The problem with throwing any kind of device that includes a lithium-ion battery in the trash is that lithium-ion batteries tend to catch fire when crushed. Like, say, in a trash truck's compactor.
Everyone: please do not do this. Dispose of your battery-powered devices somewhere that's equipped to handle them.
(Now, the Openmoko phones had a removable battery, so it's possible you didn't toss that out with it. Then it's "just" e-waste rather than explody e-waste.)
Yeah I had one and I donated it to a university computer science department in South America. I'm not sure if the students ever got much use out of it but I was happy to pass it on to someone who might have fun tinkering with it.
I've also had a Freerunner, in theory the ideal pocket computer with Linux on it.
Practically, you could barely have a phone call with all the echo going on and navigation-wise it took _ages_ to find its GPS fix (no AGPS iirc) - the shielded antenna, mentioned down-thread, probably didn't help.
And yeah, whatever you had on screen was probably way too small to be read or interacted with :(
I think i got rid of it on eBay after a few weeks...
GPS receiver being surrounded by metal without some sort of antenna just seems like some sort of crazy bad design skill that even software engineers may know is awful… so, how on earth would this thing have ever shipped at all? Weird to call that an accident?
* The leadership was terrible. They had no clue what it took to make a mass market product. They just assumed that they would sell hardware and a community would provide a working operating system and apps magically.
* The hardware was buggy. There was one issue that if you let the battery drain fully, you could not get the phone to recharge it and had to use an external charger. Another issue was that the GPS receiver was accidentally surrounded by metal, so barely functioned. There were all kinds of problems with the radios in the early days. Oh, and that touchscreen -- I guess it was typical of pre-capacative touchscreens, but it was hard to use without a stylus and impossible to hit widgets near the edge of the screen.
* The hardware was massively underpowered (compared to competitors) by the time the Freerunner actually shipped. Weak CPU, little RAM, 2G cellular radio in an era when 3G had become standard, so like 5kbps max data transfer.

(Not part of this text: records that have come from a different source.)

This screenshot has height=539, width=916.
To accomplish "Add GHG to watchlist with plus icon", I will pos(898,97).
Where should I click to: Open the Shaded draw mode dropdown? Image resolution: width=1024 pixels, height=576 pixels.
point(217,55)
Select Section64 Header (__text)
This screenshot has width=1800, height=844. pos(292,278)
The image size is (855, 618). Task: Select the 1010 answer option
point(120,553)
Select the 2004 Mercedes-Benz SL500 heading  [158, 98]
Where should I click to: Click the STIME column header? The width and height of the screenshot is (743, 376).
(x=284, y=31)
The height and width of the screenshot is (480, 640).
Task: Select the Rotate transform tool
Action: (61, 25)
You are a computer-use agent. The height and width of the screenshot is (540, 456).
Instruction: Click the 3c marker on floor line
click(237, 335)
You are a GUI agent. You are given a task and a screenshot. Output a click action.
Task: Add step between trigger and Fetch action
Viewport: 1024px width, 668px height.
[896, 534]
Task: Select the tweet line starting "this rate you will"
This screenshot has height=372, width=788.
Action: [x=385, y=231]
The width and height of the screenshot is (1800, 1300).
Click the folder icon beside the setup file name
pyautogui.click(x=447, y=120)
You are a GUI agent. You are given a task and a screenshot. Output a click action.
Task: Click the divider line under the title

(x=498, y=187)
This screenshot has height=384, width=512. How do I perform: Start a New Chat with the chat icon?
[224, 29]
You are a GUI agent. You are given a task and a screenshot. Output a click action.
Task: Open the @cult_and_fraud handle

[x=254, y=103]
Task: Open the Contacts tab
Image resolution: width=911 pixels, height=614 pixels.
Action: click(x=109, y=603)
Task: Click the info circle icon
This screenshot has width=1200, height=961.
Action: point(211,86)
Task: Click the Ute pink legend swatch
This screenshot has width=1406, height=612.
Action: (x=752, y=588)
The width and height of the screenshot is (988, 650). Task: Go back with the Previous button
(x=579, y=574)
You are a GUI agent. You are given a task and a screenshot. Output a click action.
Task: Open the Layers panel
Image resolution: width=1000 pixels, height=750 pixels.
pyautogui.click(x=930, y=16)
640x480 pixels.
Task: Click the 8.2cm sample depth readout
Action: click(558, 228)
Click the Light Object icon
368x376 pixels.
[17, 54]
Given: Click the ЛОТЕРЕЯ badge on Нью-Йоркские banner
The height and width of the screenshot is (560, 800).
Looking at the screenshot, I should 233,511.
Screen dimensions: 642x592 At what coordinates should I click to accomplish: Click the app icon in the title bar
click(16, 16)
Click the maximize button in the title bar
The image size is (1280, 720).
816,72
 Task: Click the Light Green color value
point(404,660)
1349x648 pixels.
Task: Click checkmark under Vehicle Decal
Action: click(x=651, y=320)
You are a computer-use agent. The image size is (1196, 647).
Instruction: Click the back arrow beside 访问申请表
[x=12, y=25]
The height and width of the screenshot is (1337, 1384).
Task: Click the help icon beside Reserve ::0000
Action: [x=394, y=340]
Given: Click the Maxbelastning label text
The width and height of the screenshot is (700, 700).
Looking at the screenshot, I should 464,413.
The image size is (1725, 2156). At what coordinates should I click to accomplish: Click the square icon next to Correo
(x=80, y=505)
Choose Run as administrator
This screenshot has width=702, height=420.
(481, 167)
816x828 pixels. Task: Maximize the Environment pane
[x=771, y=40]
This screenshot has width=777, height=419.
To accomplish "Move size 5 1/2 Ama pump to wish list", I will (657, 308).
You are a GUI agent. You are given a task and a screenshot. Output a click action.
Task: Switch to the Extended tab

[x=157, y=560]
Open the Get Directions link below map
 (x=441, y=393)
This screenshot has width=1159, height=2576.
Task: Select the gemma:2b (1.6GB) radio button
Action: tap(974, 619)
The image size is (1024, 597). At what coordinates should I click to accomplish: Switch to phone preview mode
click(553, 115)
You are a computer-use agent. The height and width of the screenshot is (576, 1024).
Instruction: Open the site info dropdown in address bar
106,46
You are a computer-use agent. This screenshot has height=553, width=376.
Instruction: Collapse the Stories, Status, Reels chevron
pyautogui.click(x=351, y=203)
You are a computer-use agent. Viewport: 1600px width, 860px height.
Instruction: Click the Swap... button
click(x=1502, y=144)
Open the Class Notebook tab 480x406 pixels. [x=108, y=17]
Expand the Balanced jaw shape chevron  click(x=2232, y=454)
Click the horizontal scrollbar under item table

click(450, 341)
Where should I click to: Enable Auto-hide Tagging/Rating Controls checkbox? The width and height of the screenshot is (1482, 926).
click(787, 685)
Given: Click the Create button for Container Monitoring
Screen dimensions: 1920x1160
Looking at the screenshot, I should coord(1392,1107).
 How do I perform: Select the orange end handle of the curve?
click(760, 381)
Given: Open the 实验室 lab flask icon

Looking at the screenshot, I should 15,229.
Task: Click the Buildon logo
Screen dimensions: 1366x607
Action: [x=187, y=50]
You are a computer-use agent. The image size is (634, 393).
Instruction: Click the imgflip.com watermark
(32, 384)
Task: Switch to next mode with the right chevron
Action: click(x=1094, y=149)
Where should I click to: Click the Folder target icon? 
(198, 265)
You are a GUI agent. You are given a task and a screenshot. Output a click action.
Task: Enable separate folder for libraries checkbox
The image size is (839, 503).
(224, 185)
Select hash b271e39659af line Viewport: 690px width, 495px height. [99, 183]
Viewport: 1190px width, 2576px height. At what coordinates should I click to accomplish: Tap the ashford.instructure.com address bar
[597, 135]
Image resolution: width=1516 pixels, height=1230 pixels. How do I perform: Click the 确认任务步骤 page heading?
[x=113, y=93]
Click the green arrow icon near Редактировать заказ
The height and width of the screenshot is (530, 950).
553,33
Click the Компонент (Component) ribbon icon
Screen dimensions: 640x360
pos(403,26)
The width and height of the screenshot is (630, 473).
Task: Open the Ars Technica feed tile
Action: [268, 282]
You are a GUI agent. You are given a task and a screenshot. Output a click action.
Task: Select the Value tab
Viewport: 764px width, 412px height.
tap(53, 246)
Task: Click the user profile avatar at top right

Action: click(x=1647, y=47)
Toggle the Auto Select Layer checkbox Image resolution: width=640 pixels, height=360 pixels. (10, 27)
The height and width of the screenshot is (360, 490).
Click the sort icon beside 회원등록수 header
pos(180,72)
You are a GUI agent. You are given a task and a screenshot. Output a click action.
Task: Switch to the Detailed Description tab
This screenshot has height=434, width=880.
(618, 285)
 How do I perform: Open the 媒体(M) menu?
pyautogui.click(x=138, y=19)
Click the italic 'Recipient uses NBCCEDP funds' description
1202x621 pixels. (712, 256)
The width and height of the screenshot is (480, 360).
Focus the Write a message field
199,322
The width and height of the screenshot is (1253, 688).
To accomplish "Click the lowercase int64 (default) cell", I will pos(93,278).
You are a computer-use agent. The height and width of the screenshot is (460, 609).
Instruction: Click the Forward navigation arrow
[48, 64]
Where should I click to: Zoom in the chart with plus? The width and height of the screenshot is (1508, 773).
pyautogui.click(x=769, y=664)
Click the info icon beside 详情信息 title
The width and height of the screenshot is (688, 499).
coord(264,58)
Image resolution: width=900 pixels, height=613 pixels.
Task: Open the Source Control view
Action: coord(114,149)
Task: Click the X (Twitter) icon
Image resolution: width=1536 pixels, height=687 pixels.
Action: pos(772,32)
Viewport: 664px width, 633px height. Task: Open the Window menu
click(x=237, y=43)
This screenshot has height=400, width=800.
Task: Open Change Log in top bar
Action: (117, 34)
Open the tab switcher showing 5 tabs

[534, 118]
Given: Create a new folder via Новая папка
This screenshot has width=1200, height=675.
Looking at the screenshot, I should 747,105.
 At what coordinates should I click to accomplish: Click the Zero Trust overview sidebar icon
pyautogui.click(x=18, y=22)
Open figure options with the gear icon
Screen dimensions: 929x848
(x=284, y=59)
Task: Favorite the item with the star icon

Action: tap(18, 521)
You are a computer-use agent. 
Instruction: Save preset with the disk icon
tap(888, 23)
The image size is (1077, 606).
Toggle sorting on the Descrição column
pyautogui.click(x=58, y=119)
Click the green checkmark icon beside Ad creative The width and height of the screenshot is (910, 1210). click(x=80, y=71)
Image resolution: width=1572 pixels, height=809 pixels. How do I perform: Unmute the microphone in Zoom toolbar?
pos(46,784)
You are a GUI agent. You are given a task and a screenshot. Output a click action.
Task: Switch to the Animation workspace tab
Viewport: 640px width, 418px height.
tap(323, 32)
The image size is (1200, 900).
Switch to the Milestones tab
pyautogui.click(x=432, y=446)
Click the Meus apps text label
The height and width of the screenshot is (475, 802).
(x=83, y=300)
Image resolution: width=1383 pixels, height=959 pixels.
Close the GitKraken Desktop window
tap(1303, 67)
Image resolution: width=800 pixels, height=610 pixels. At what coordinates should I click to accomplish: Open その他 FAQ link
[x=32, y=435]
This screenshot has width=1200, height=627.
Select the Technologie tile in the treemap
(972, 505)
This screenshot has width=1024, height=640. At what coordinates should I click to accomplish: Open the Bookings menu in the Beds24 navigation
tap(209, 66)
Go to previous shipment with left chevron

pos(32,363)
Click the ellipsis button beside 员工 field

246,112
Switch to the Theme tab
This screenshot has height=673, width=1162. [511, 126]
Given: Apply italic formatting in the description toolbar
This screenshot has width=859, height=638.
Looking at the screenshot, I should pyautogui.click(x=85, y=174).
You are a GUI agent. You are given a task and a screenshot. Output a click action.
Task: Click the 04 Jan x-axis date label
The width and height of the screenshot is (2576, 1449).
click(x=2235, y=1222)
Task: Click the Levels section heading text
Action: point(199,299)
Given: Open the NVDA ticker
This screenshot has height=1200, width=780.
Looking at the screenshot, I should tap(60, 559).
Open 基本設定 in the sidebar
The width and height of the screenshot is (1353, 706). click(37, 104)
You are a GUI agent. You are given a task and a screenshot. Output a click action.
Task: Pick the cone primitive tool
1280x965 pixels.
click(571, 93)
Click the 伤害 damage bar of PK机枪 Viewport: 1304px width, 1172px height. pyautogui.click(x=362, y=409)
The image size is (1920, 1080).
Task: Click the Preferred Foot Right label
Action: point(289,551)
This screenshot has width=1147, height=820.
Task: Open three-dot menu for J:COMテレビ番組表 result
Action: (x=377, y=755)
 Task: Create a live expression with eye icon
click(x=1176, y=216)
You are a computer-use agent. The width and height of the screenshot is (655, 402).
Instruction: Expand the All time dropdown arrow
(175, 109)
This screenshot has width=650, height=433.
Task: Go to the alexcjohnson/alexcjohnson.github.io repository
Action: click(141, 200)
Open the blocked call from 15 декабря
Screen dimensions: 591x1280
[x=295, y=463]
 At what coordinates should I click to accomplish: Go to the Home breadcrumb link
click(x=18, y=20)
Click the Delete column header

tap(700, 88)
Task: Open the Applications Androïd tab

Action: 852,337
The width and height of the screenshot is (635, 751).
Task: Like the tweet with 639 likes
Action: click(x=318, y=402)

*Because of the failure of Openmoko leadership, the community fragmented a hundred ways. This meant that there were a dozen or more "distributions" of an OS for the phone, and none could do more than one or two of the things a typical user wanted in a phone at that time. Then there was finally a big bloated distribution (SHR if memory serves) that packed in enough libraries to make a more or less "usable" device, but doing so maxed out the phone's meager storage and RAM, making it nearly impossible to do anything "smart" with it.
* Once again, in absence of strong UX leadership, the community resorted to dumping X11 apps without modification on the tiny screen. Think impossible to read fonts and dialog boxes that ran off the screen with no scroll capability. The vast majority of devs seemed to only use it by hooking it up to a computer via USB networking and SSHing into it.
As a technical user, I could live with this. Kinda. Sorta. Using it was an exercise in masochism. I was embarassed ... no ... humiliated when a nontechnical person compared their iPhone with the OpenMoko that I had talked up so much (before receiving it).
I had planned to destroy the phone in some fantastic fashion (e.g., melting it with a laser) as soon as I got a real phone. But by the time I could afford an Android, I was so done with it that I just dropped it in the trash (after wiping it, of course).